My 72 year old father has to have an operation [under general anaesthetic] on the neck of his bladder to prevent further kidney damage that has arisen due to complications of an untreated infection over a year or so ago. He, and my Mum [and me] are scared. I'm their only child. The operation will be within the next month or so.
I'm also getting closer to a major restructure at work, and I will no longer be working with people who mean a lot to me and have made all the difference to me being able to work with my illness. In particular if I work where I want and need to work [for various reasons connected with my mental health] when the restructure is actioned early next year, I will be losing my current manager. I'm very attached to her, and she has really made a difference to me at work. And you know what REALLY sucks? I pretty much need to work in that area of the borough that I 99.999% will be due to mental health issues [particularly with finding public transport too stressful] but to do so means I lose a manager who's very understanding of my mental health. IT SUCKS. Majorly.

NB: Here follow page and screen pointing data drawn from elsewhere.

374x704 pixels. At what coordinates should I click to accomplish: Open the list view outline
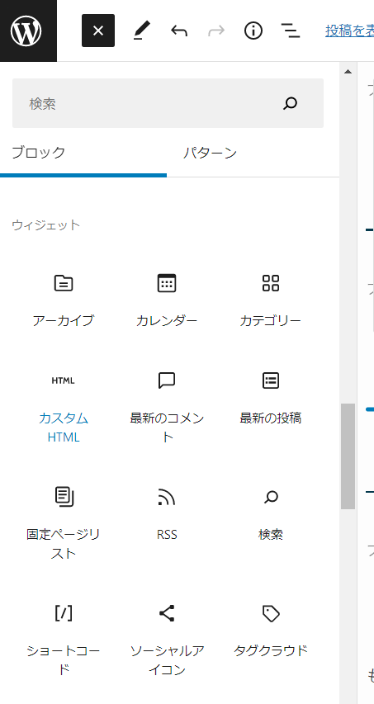(x=291, y=31)
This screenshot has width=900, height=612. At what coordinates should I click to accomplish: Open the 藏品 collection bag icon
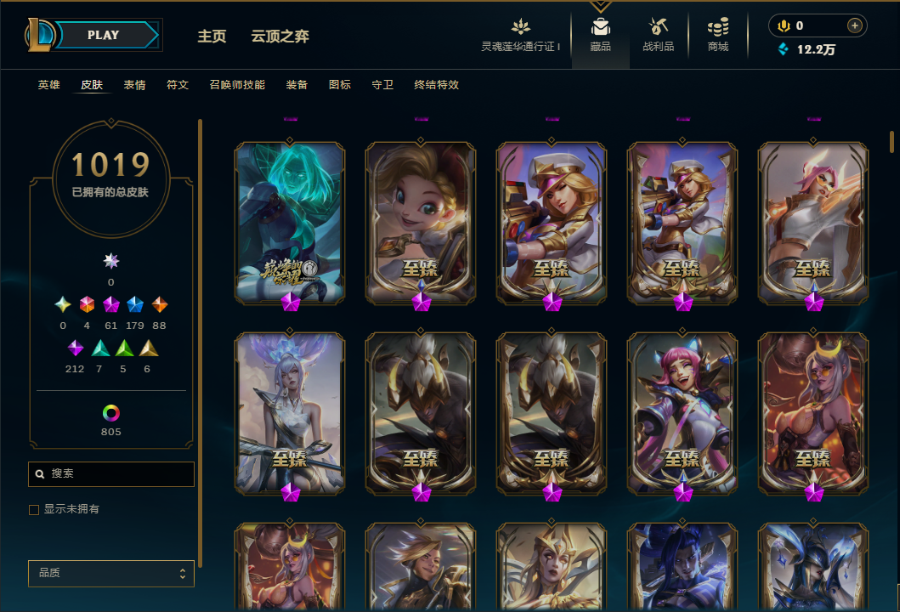pos(600,27)
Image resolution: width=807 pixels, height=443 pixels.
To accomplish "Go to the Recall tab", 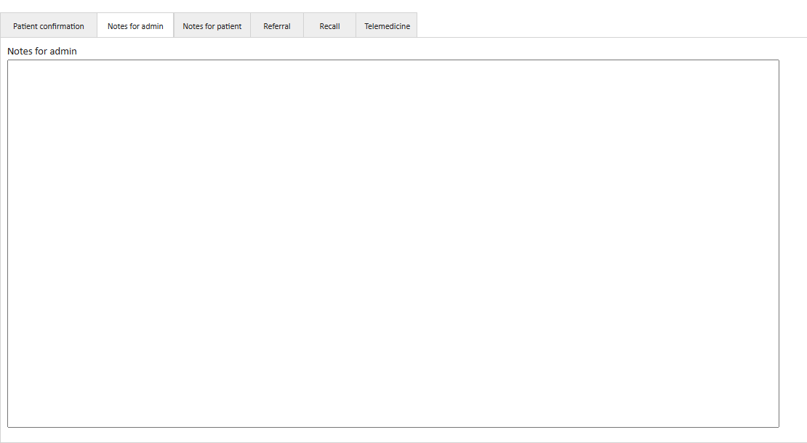I will click(x=329, y=26).

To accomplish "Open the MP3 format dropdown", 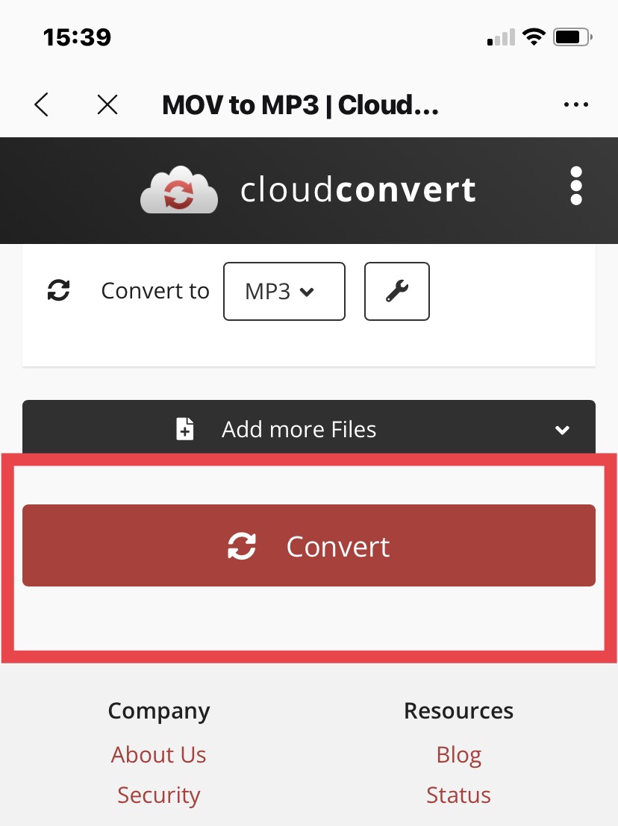I will click(x=284, y=291).
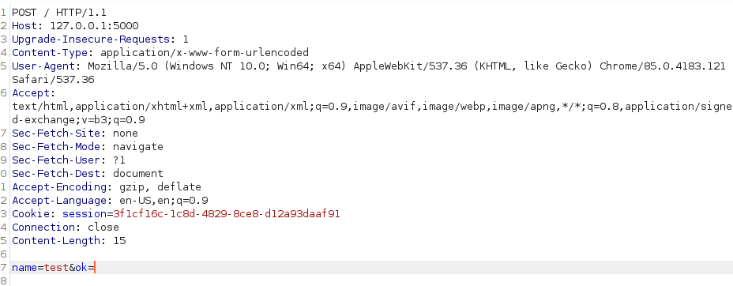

A significant part of my illness is an attachment disorder. This makes both these situations more painful and upsetting than the norm. Of course an unwell elderly parent facing surgery, changes at work and loss is upsetting and stressful for anyone, but with an attachment disorder it's however many times harder. Not to mention that Christmas is approaching - a time when I have in the past felt very isolated.
I found out about my Dad, and about losing my manager, within an hour of each other on Wednesday.
I'm feeling vulnerable and sad and angry and alone, and it's all too much, too much anyway, but too much all at once even more so.
Plus there's tension between me and my flatmate and her son. It's all so hard.
Any words of empathy, understanding and support would be most welcome, please.